Extracts of β-carboline are excited near 350 nm and emit around 450 nm (Stachel et al., 1999), whereas extracts containing hymecromone have been reported to be excited 409.5 nm and to emit 441 nm (Frost et al., 2001). Differences between these values and observed whole-cuticle spectra may reflect matrix effects in the intact cuticle or combined contributions from multiple compounds.

What function, if any, does cuticular fluorescence serve for scorpions? Multiple hypotheses have been proposed, drawing on observations of fluorescence in other animal groups and on scorpion sensory biology:

• Detection of ultraviolet (Blass & Gaffin, 2008)
• Detection of moonlight (Kloock et al., 2010)
• Mate or species recognition
• Deterrence of predators or competitors
• Mate attraction
• Prey attraction or facilitation of prey capture

Scorpion photoreceptors show sensitivity near 500 nm (Machan, 1968), which overlaps with the emission range of cuticular fluorescence; this overlap leaves open the possibility of visual communication mediated by fluorescence. Additionally, scorpion cuticle itself may mediate UV perception via cuticular photoreception (Blass & Gaffin, 2008; Kloock et al., 2010), potentially linking fluorescence and UV responsiveness.

Conversely, some authors argue that fluorescence may be functionally neutral. In plants, coumarins are known to function as UV screening compounds. Similarly, it is possible that hymecromone in scorpions once served a comparable photoprotective role. Although most extant scorpions are now nocturnal, they may still synthesize hymecromone as an evolutionary remnant of this ancestral UV-shielding mechanism (Frost et al., 2001). The absence of fluorescence in first-instar juveniles and immediately post-ecdysis individuals suggests that fluorescence could sometimes be a by-product of cuticle maturation rather than an adaptive signal (Stachel et al., 1999).

At present there is no universally accepted explanation; the functional significance of scorpion fluorescence remains an open research question.

Chemical analyses and cuticular cross-section studies show that fluorescent compounds in scorpions are located in the hyaline layer of the cuticle. Recent comparative work suggests that cuticular photoluminescence may be widespread among chelicerates.

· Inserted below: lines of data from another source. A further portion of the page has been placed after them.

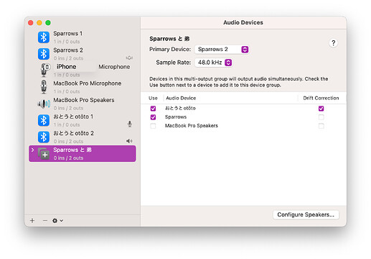Enable Use for MacBook Pro Speakers

point(153,126)
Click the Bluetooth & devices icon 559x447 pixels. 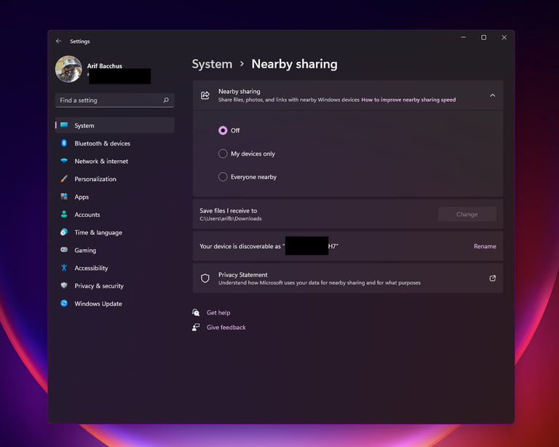coord(64,143)
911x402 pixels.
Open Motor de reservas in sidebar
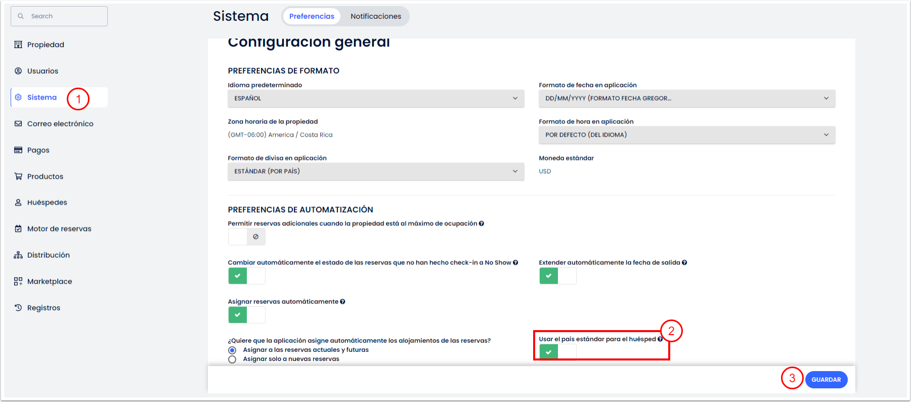tap(59, 229)
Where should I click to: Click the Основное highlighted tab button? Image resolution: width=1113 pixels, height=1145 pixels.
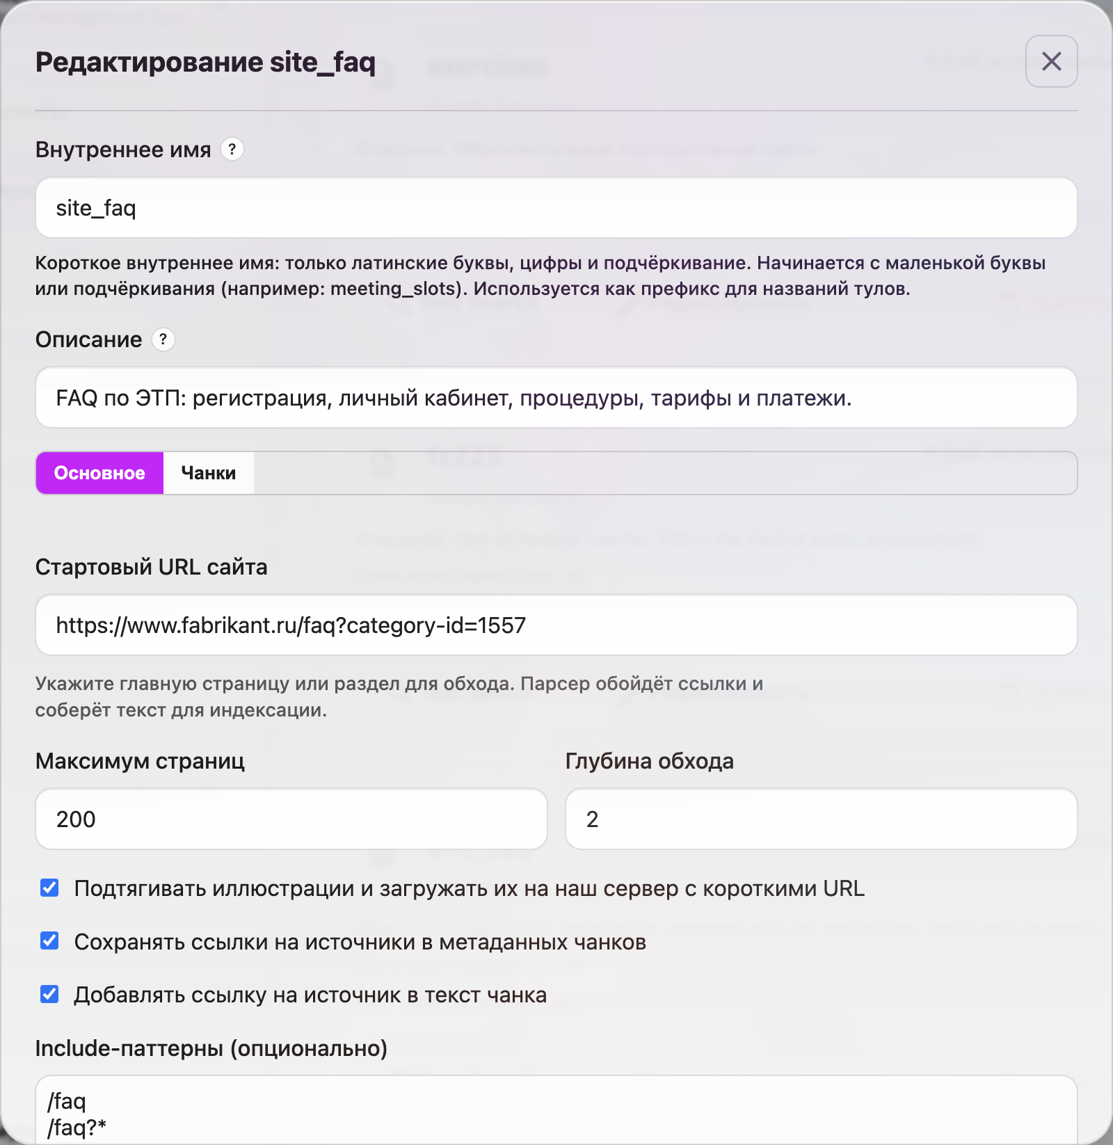(99, 473)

Rubin et al. (2017) reported that UV-induced fluorescence is detectable across multiple arachnid groups, but fluorescence outside Scorpiones often localizes to exposed soft tissues (e.g., membranous joints) and likely involves different compounds than those in scorpion cuticle. Horseshoe crabs (marine chelicerates) also exhibit cuticular fluorescence and possess a hyaline layer analogous to that of scorpions, though their fluorescent compounds remain to be fully characterized (Rubin et al., 2017). Fossil eurypterid cuticle shows hyaline-like layers as well, suggesting that cuticular fluorescence might be plesiomorphic within Chelicerata.

If cuticular fluorescence originated in aquatic chelicerate ancestors, its persistence in terrestrial scorpions could be nonadaptive in current contexts—i.e., a retained ancestral trait with limited contemporary function.

Although UV fluorescence has been observed in many scorpion taxa and was long considered universal, not all described species have been tested. In 2012, Lourenço reported several species in the family Chaerilidae that do not fluoresce under UV illumination (Lourenço, 2012).

Chaerilids are a modestly sized group (about fifty described species) distributed from India to Southeast Asia. Studies of nine chaerilid species found no fluorescence regardless of eye presence or habitat (surface vs. cave), suggesting a lineage-wide loss or absence of cuticular fluorescence rather than a simple ecological loss of function.

Photographs of non-fluorescent chaerilids are available in the cited literature and online resource.

The occurrence of non-fluorescent scorpions demonstrates that fluorescence is not an absolute diagnostic trait of Scorpiones and supports the view that fluorescence may be evolutionarily labile or sometimes functionally redundant.